When they found themselves living alongside a cattle trail in the 1960s, Gary and Margaret Kraisinger wanted to learn more about its origins.
"Very little was known about it and we got curious about it," Margaret Kraisinger said.
That research project spurred on a lifetime of looking into the history of cattle trails. The Kraisingers mapped five routes herds took across Kansas and published three books on the subject.
The Kraisingers will present "The Rest of the Story: The Old Chisholm Trail" at 6 p.m. March 12 at the McPherson Public Library, 214 W. Marlin St.
Millions of cattle were driven north from Texas from 1846 to 1897.
"We're talking about 50 years of cattle driving," Margaret Kraisinger said. "In those 50 years, the Texas cattle movement was the largest controlled animal migration in history."
With Gary Kraisinger's training as a cartographer and the couple's passion for historical research, they mapped five trails used in Kansas: Shawnee Trail, Shawnee-Arbuckle Trail, Chisholm Trail, Western Trail and Goodnight Trail.
Audiences may be surprised to learn that trail drivers used another route through Oklahoma to push their longhorns to Abilene from 1867 through 1870, before the current-day recognized Chisholm Trail in Indian Territory was used.
"We'll concentrate on the Shawnee-Arbuckle trail, which was the predecessor of the Chisholm Trail," Margaret Kraisinger said.
Being historically accurate and dispelling myths about the trails became a mission for the Kraisingers.
"We've become more concerned, with the 150th anniversary of the Chisholm Trail, that there are a lot of misnomers and myths out there," Margaret Kraisinger said.
One example she gives is that the Chisholm Trail was not called by that name until after Jesse Chisholm's death.
"We want to explain all of that, how through the years, when it comes to being historically correct, a lot of false information has been put out there," Margaret Kraisinger said.

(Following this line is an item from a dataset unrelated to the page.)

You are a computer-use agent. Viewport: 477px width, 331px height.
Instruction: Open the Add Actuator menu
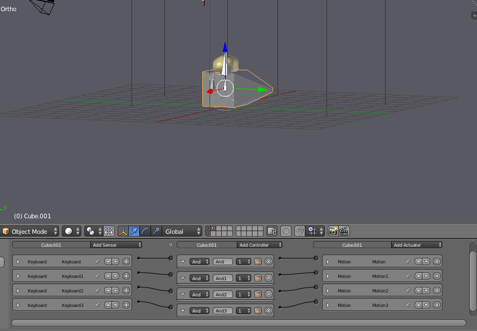tap(417, 245)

Contrary to what some people may think, the cattle trails were not several miles wide, but rather were formed into a well-worn path a few hundred feet across.
"That pathway was beaten down into the earth," Margaret Kraisinger said.
As more people came to Kansas, cattle drives were pushed west. Settlers did not want the animals trampling their land or spreading Texas cattle fever to their own livestock.
"By that time, Abilene was waning and the whole movement of the cattle trail was going west,"
The trail drives started going to Newton, Wichita and Ellsworth. Understanding the first trails gives historians such as the Kraisingers a deeper knowledge of how subsequent trails were formed.
"People cannot understand the Chisholm Trail unless they understand the Shawnee-Arbuckle Trail," Margaret Kraisinger said.
The Kraisingers used sources such as cowboy diaries that were written on the trail, newspapers, archival maps and government survey maps to locate and define the routes used for cattle drive.
"We use primary sources," Margaret Kraisinger said. "We don't just pull this out of our head."
"The Rest of the Story: The Old Chisholm Trail" will focus on the cattle trails, rather than the historically famous people and establishments seen along the way.
"We tell our story by way of maps," Margaret Kraisinger said. "We will explain and show the movement of the trails from east to west."
“History programs are always popular at the library, and given that the Kraisingers are especially knowledgeable in their field, this should be a very informative evening,” noted Shannon Brake, Marketing and Communications Manager for the library.
Together, the Kraisingers wrote "The Western, the Greatest Texas Cattle Trail, 1874-1886," "The Western Cattle Trail, 1874-1897, its Rise, Collapse, and Revival" and "The Shawnee-Arbuckle Trail, 1867-1870, The Predecessor of the Chisholm Trail to Abilene, Kansas."
"We're hardcore historians. We don't waver. We base everything on the primary sources we have read," Margaret Kraisinger said. "We want to educate the public with the truth as much as we possibly can."